The InstanceType<C> Power-Up
InstanceType<C> is the simpler of the two to grasp. You give it a constructor type C, and it gives you back the type of the instance that constructor creates. It’s the type-level equivalent of writing const instance = new Constructor().
class CatHerder {
constructor(public cats: string[], public coffeeConsumed: number) {}
herd() {
console.log(`Trying to herd ${this.cats.length} cats.`);
}
}
// We want a type that represents any instance of CatHerder
type HerderInstance = InstanceType<typeof CatHerder>;
// This is now identical to: `type HerderInstance = CatHerder;`
// Let's prove it by creating one without using the class directly.
const myHerder: HerderInstance = {
cats: ["Whiskers", "Mittens"],
coffeeConsumed: 4,
herd: () => console.log("Meow!")
};
myHerder.herd(); // "Trying to herd 2 cats."
“Why wouldn’t I just use CatHerder?” you ask. Excellent question. The power isn’t in renaming your own classes; it’s in working with classes you don’t control or that are passed around as values. Its prime use case is in higher-order functions or factory patterns.
// A function that takes ANY class constructor and creates an instance
function createInstance<T extends new (...args: any) => any>(
Constructor: T,
...args: ConstructorParameters<T>
): InstanceType<T> {
return new Constructor(...args);
}
// TypeScript now knows this returns a `CatHerder`
const newHerder = createInstance(CatHerder, ["Alfie"], 2);
newHerder.herd(); // Completely type-safe!
Deconstructing with ConstructorParameters<C>
If InstanceType gets the “what,” ConstructorParameters gets the “how.” It extracts the parameter tuple of a constructor function type, allowing you to reuse that signature elsewhere. This is incredibly useful for wrapping or proxying a constructor.
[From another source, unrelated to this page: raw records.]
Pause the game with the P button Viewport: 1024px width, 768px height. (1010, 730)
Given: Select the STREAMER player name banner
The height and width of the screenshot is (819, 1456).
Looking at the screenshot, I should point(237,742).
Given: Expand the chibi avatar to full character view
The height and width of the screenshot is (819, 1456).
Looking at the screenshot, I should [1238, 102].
type WhatINeedToBuildACatHerder = ConstructorParameters<typeof CatHerder>;
// type WhatINeedToBuildACatHerder = [cats: string[], coffeeConsumed: number]
// Let's use it in our factory function from before:
function createCatHerder(...args: ConstructorParameters<typeof CatHerder>): CatHerder {
return new CatHerder(...args);
}
const herderArgs: ConstructorParameters<typeof CatHerder> = [["Zorro", "Jack"], 3];
const anotherHerder = createCatHerder(...herderArgs); // Perfectly type-checked
Navigating the Pitfalls
Here’s where the designers’ questionable choices, or at least the inherent complexity of JavaScript, come into play. These utilities only work on constructor types, not on instance types. This is the most common “gotcha.”
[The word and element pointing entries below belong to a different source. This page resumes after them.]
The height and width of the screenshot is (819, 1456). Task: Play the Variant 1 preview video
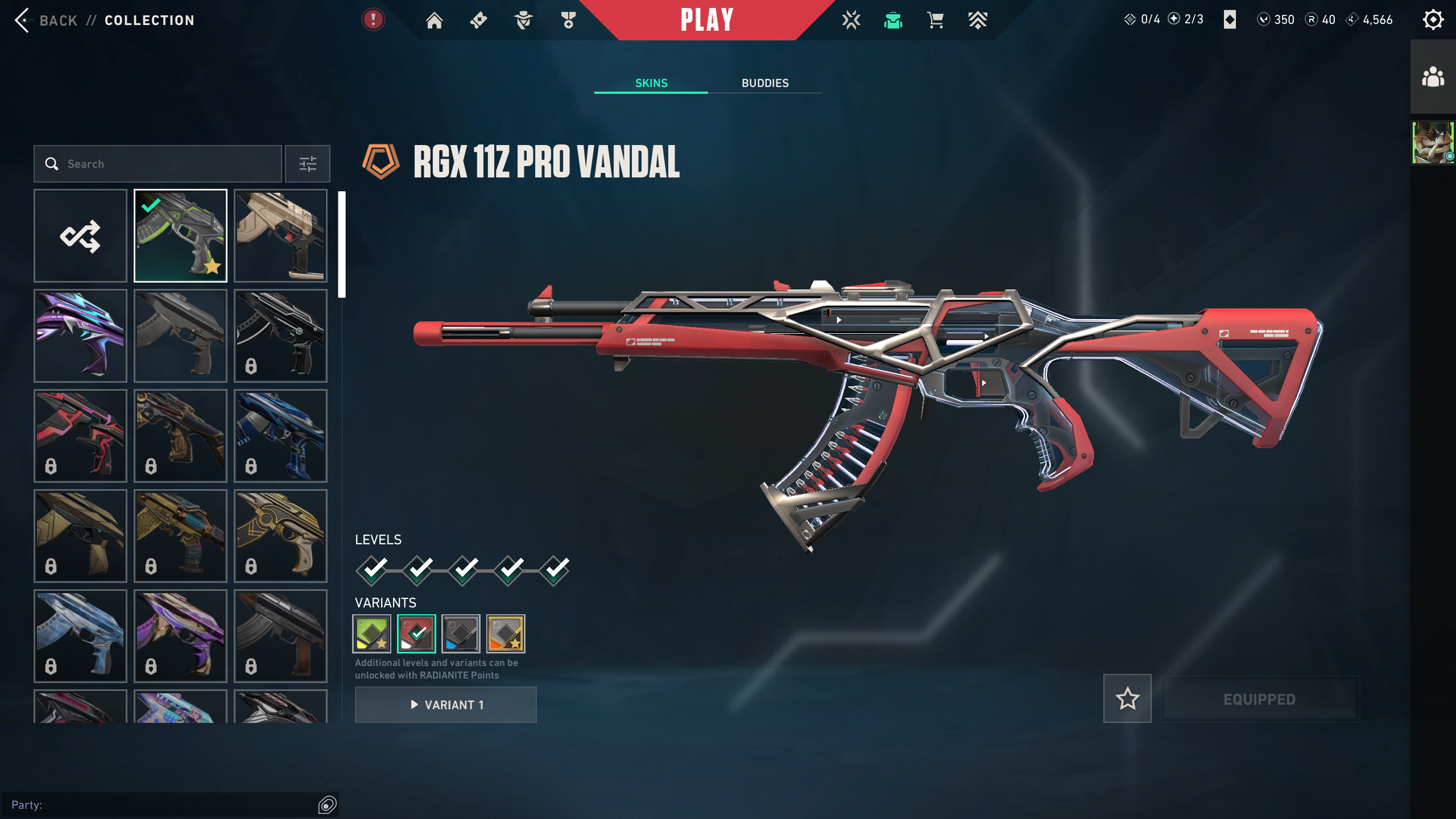tap(446, 705)
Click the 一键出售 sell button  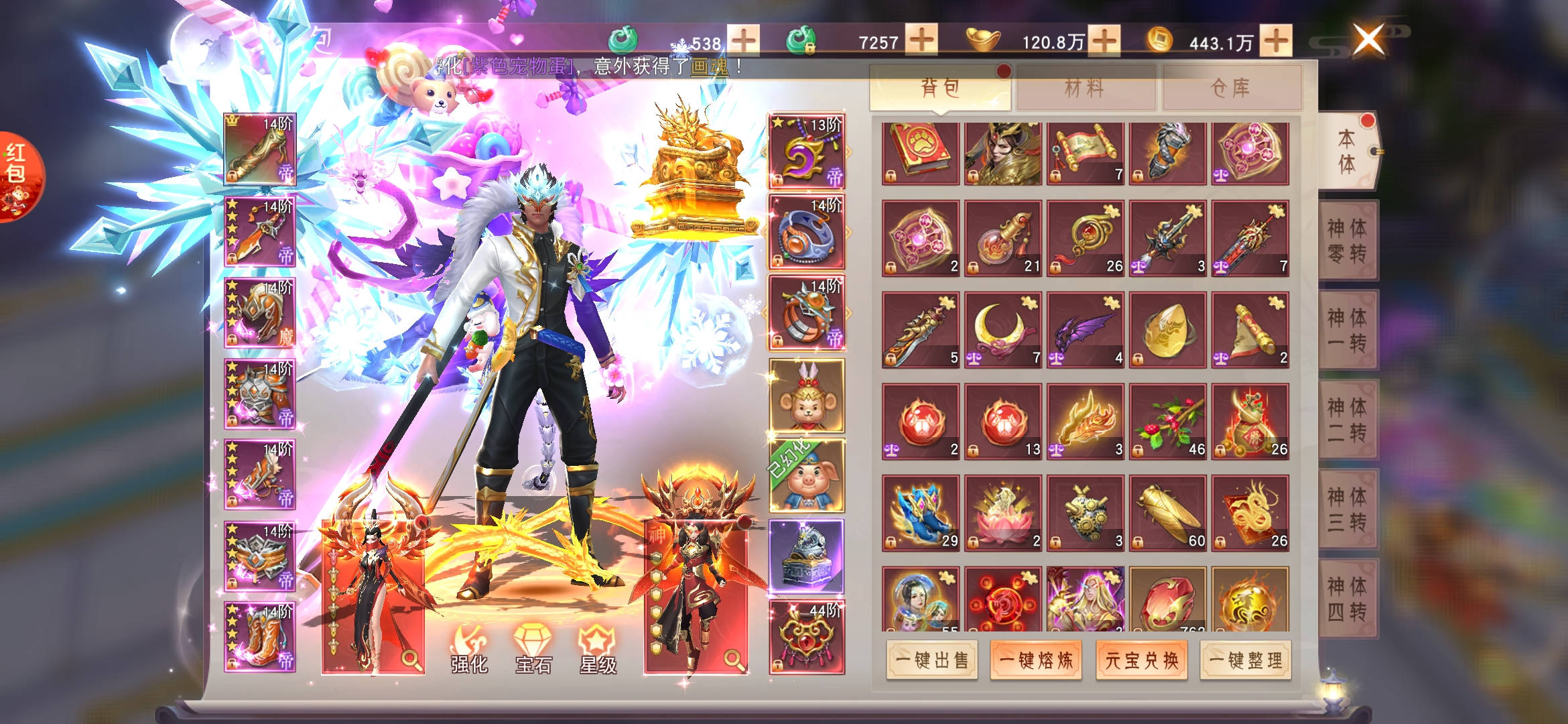[931, 660]
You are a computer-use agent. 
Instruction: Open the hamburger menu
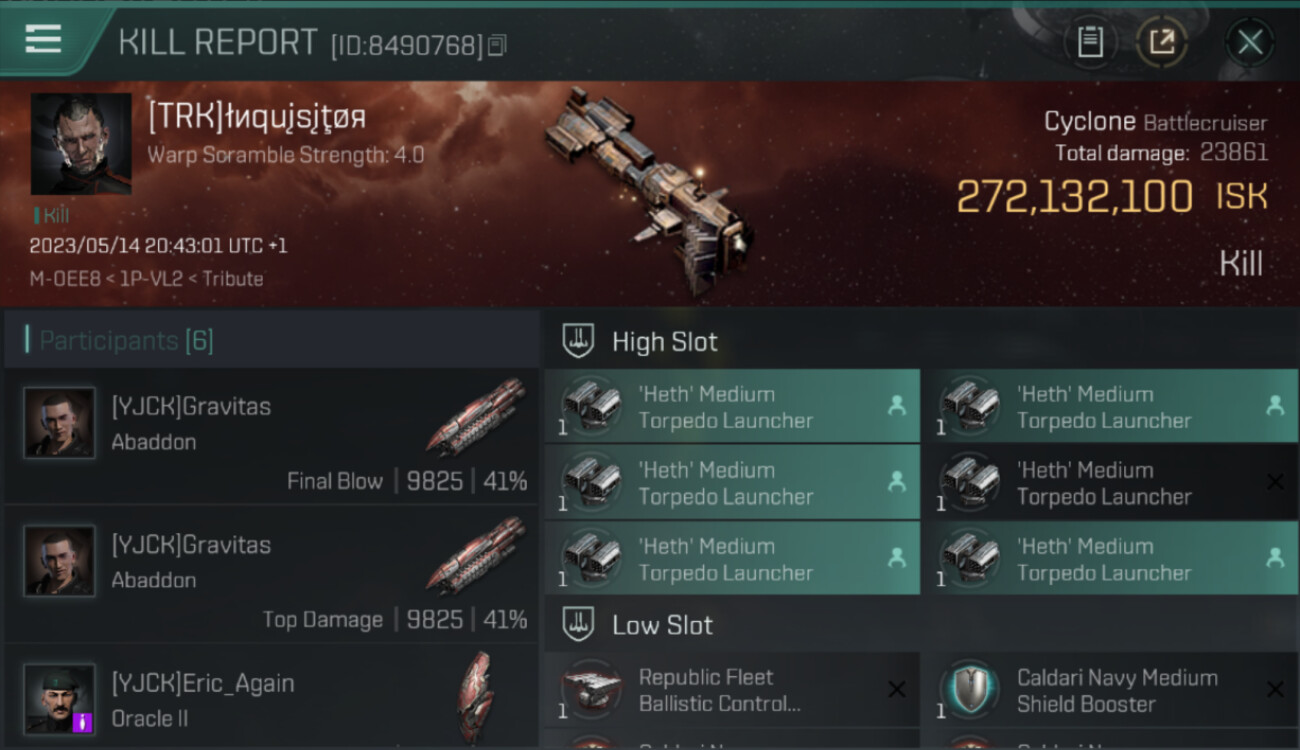[43, 39]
declare const someInstance: CatHerder;
// This is a massive error. `CatHerder` is an instance type, not a constructor type.
type ThisWillError = InstanceType<typeof someInstance>; // ❌
type ThisAlsoErrors = ConstructorParameters<CatHerder>; // ❌
// This is correct. `typeof CatHerder` refers to the class constructor itself.
type ThisWorks = InstanceType<typeof CatHerder>; // ✅
Another edge case is with abstract classes. The TypeScript team made a brilliant choice here: they actually work with abstract constructors.
abstract class AbstractDatabase {
constructor(public connectionString: string) {}
abstract connect(): void;
}
// This correctly creates a tuple of the constructor params, even though
// you can't directly `new` an abstract class.
type DatabaseParams = ConstructorParameters<typeof AbstractDatabase>; // [connectionString: string]
// And this correctly resolves to the abstract class instance type.
type DatabaseInstance = InstanceType<typeof AbstractDatabase>; // AbstractDatabase
This means you can use these types to define functions that are meant to work with the subclasses of an abstract class, ensuring they use the right constructor signature and return the correct base instance type. It’s meta, but it’s powerful, correct, and exactly the kind of type safety that saves you from a night of debugging.
So, while you might not use these utilities every day, file them away in your mental toolbox. When you inevitably need to write a generic factory, a decorator, or any other higher-order class logic, you’ll be profoundly grateful they exist. They turn a potential any-filled nightmare into a elegantly typed solution.